The Company is increasing investment in the research and development of next-generation aerogel products and manufacturing process technologies. In addition, the Company has developed a number of promising aerogel products and technologies for the electric vehicle market. The Company believes that the commercial potential for the Company’s technology in the electric vehicle market is significant. Accordingly, the Company is currently hiring additional personnel, incurring additional operating expenses, and incurring significant capital expenditures to expand silica aerogel manufacturing capacity, build an automated thermal barrier fabrication operation, enhance research and development laboratory facilities and equipment, and construct a battery materials facility, among other efforts.

The Company expects its existing cash balance and the amount anticipated to be available under the existing revolving line of credit will be sufficient to support current operating requirements, current research and development activities and the initial capital expenditures required to support the evolving commercial opportunity in the electric vehicle market and other strategic business initiatives.
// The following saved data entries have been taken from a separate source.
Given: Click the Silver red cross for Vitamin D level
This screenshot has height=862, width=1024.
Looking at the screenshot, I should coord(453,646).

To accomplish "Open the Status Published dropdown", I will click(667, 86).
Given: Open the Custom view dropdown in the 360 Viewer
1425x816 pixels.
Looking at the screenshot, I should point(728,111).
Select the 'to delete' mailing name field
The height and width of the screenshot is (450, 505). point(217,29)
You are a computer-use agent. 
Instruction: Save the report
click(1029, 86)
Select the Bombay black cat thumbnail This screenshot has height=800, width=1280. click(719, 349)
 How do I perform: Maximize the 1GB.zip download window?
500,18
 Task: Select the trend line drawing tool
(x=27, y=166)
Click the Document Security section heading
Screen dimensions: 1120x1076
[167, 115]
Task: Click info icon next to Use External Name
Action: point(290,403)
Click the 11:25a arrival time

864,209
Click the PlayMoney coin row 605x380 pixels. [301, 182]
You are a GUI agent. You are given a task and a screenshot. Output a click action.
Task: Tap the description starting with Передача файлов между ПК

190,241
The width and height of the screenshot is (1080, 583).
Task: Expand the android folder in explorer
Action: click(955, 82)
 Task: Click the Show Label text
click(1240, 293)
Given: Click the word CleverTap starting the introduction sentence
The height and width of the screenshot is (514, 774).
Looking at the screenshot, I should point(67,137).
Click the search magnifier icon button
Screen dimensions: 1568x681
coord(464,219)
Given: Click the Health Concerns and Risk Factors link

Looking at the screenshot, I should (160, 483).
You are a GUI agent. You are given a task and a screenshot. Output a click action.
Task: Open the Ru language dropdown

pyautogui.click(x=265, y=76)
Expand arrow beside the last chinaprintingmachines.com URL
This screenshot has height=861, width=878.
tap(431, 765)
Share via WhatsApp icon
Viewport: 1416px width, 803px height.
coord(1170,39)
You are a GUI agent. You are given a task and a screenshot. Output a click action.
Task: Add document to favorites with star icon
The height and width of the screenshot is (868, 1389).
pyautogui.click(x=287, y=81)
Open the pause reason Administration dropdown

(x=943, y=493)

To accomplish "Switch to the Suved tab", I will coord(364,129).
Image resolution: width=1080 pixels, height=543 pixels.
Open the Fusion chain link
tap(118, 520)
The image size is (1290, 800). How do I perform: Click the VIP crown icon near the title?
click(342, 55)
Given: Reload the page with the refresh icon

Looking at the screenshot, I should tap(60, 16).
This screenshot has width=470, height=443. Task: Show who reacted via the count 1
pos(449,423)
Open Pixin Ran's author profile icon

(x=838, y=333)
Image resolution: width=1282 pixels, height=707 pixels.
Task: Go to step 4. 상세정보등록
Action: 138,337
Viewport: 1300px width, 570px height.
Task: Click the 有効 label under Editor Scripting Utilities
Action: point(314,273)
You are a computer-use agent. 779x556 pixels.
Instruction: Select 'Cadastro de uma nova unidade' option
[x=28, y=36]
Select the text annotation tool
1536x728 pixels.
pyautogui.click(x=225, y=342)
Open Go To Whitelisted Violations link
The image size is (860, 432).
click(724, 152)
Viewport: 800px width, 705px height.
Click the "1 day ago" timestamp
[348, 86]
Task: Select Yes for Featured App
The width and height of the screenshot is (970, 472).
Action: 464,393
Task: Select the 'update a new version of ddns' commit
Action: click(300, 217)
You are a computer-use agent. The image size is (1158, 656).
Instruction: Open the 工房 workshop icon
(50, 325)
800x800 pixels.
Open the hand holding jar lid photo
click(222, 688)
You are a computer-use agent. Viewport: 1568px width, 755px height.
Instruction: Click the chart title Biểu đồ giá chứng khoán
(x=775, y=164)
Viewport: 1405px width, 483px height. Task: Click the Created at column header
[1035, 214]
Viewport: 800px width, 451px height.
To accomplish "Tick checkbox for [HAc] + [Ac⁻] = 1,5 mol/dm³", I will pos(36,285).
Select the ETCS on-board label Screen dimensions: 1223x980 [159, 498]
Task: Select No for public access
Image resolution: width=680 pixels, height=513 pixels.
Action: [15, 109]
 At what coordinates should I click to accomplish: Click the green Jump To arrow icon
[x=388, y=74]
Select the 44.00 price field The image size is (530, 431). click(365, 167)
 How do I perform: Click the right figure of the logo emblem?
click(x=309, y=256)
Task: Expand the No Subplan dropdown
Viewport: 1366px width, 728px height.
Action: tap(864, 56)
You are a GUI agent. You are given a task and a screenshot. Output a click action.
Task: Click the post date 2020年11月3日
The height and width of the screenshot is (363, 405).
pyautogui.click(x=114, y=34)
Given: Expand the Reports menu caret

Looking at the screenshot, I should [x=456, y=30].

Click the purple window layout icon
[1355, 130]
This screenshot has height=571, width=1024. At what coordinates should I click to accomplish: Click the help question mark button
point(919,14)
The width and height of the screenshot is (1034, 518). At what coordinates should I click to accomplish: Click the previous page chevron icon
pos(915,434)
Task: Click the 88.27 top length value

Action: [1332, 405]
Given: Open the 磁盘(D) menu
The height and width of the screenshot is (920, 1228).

However, the Company plans to supplement its cash balance and available credit with equity financings, debt financings, customer prepayments, or technology licensing fees to provide the additional capital to purchase the capital equipment, construct the new facilities or complete the aerogel capacity expansions required to support these evolving commercial opportunities and strategic business initiatives.

Unaudited Interim Financial Information

The accompanying unaudited interim consolidated financial statements include the accounts of the Company and have been prepared in accordance with accounting principles generally accepted in the United States of America (U.S. GAAP) and with the instructions to Form 10-Q and Article 10 of Regulation S-X. Certain information and disclosures normally included in the consolidated financial statements prepared in accordance with U.S. GAAP have been condensed or omitted pursuant to such rules and regulations. As such, the information included in this Quarterly Report on Form 10-Q should be read in conjunction with the audited consolidated financial statements and accompanying notes in our Annual Report on Form 10-K for the year ended December 31, 2020 (the Annual Report), filed with the U.S. Securities and Exchange Commission on March 12, 2021.

In the opinion of the Company’s management, the unaudited interim consolidated financial statements have been prepared on the same basis as the audited consolidated financial statements and include all adjustments that are of a normal recurring nature and necessary for the fair statement of the Company’s financial position as of September 30, 2021 and the results of its operations and stockholders’ equity for the three and nine months ended September 30, 2021 and 2020 and the cash flows for the nine month periods then ended. The Company has evaluated subsequent events through the date of this filing.

The Company’s results of operations for the three and nine months ended September 30, 2021 are not necessarily indicative of the results to be expected for the year ending December 31, 2021 or any other period. In addition, the Company is uncertain of the continued duration and severity of the COVID-19 pandemic and the impact it will have on the Company’s results of operations for the year ending December 31, 2021 or any other period.